Sunday, December 10, 2023

W&M looks to carry lessons gained this year into the future

Looking ahead: In a Community Conversation on Tuesday, May 18, W&M President Katherine A. Rowe and guests discussed the strategic planning white papers that were first authored in January 2020 and recently revised to reflect lessons gained during the pandemic. (Courtesy of William & Mary)WILLIAMSBURG — William & Mary’s response to the challenges of the pandemic helped it establish skills, insight and efficiencies that will help carry it into the future.

“The adversity of this past year is going to push us past the status quo. It has,” W&M President Katherine A. Rowe said during a virtual Community Conversation on Tuesday focusing on the next phase of the university’s strategic planning efforts: Vision into Action. The discussion was the last in a series of Community Conversations that Rowe held this year on a variety of topics.

“Our goal as we change is to advance what we value most,” Rowe continued. “We have to keep that in mind at all times, to connect the passion and the purpose of this university together as we keep taking steps forward to put our vision into action.”

Rowe’s guests for the Community Conversation were Provost Peggy Agouris, Vice President for Student Affairs Ginger Ambler, Vice President for Strategic Initiatives & Public Affairs Henry Broaddus, Vice Provost for International Affairs and Director of the Reves Center for International Studies Steve Hanson and Chief Operating Officer Amy Sebring.

They discussed the strategic planning white papers that were first authored in January 2020 and recently revised to reflect lessons gained during the pandemic.

The papers surveyed the landscape and future for three core mission areas: teaching and learning, research and innovation and flourishing and community engagement.

Rowe said the main themes from the white papers and community feedback will guide W&M’s cabinet over the summer in shaping a longer-term vision for the university.

“We need to continue to build new strengths in every sense, whether it’s financial, whether it’s about energy efficiency, about wellness, about the way we use space for learning and other kinds of work, and we need to capitalize on what we’ve learned about remote work and learning,” Rowe said.

Technology gains

The William & Mary community tapped into many online resources during the pandemic to meet a variety of needs, from remote work and learning to engagement with potential students and alumni.

“If we think about our engagement with alumni, we did over 800 programs serving 58,000 alumni this year, a 67% increase year over year,” Rowe said. “And the alumni who connected, they are more generationally diverse, more geographically diverse, more racially diverse, more diverse in just about every way. And that is what we want for our amazing community. We want that sense of connection.”

Remote work and learning came with mixed reviews, but it was essential to many students and employees who were unable to return to campus.

“We were teaching international students of William & Mary around the world through Zoom and online technology this year, fairly successfully,” Hanson said.

“We’re still going to do the in-person things,” Hanson added. “Those are really important. But this is part of our portfolio now.”
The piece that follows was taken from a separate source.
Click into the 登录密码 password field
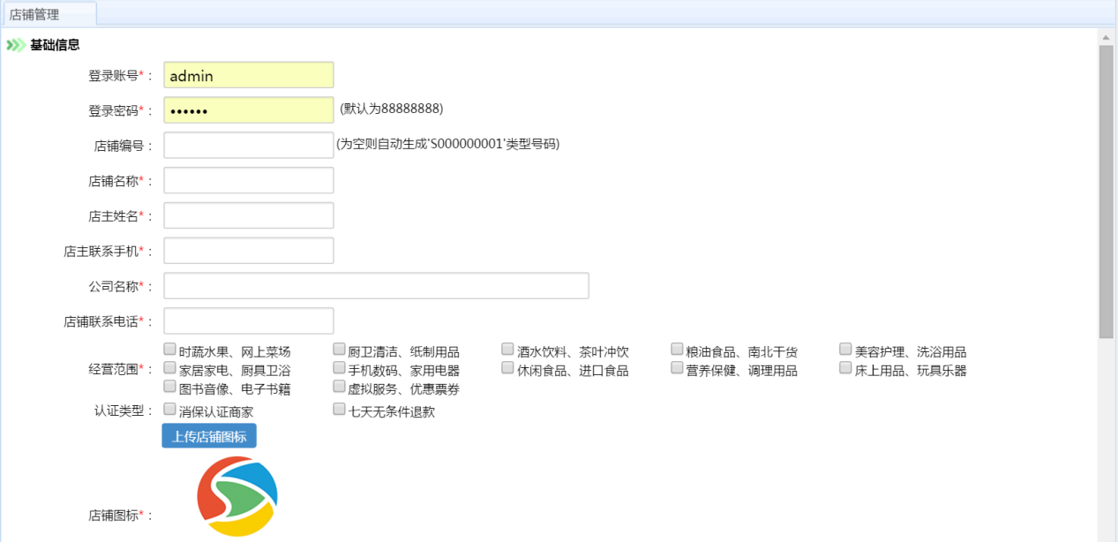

Student recruitment is another area that benefited from the technology pivot during the pandemic, resulting in a 20% increase in applications this year.

Broaddus said the Undergraduate Admission moved swiftly to create a variety of campus tours to meet prospective students’ needs, including a rich media virtual tour, an enhanced self-guided tour and a student-led tour in remote modes.

“I think that is an example of the incredible growth capacity on different ways to reach prospective students, and that also should enable us to rethink our commitment to equity, diversity and inclusion in really exciting ways,” Broaddus said.

A collaborative effort

The pandemic also presented a critical need for more collaboration across many different departments.

“We saw how successful our Public Health Advisory Team and our COVID Response Team have been in how our university handled the pandemic,” Agouris said. “Both teams comprised members from various domains of our university and brought together complementary expertise that helped us respond to the crisis successfully.”

Sebring said many of the institutional silos that were once thought to be potential impediments have come down.

“I think one of the silver linings of the pandemic is that it has shown us how individually we can work differently but also how collectively we can work differently,” Sebring said.

The pandemic also emphasized the importance of human connection, Ambler said.

“We found that human connection can still be accomplished in virtual modes, but the desire for an on-campus experience and in-person classes emphasized the strong desire for that deep human connection,” Ambler said.

Ambler said another takeaway from the white papers was a desire for open communication and transparency about decision making that will remain critical in keeping the community engaged in planning and also for affirming a sense of belonging and respect on campus.

Rowe closed the Community Conversation by congratulating W&M’s 2021 graduates and the university community for all they accomplished in the last year.

“We held fast to our goals, and we navigated this incredible and difficult academic year together,” Rowe said. “It’s been an extraordinary experience of a community pulling together under real strain.”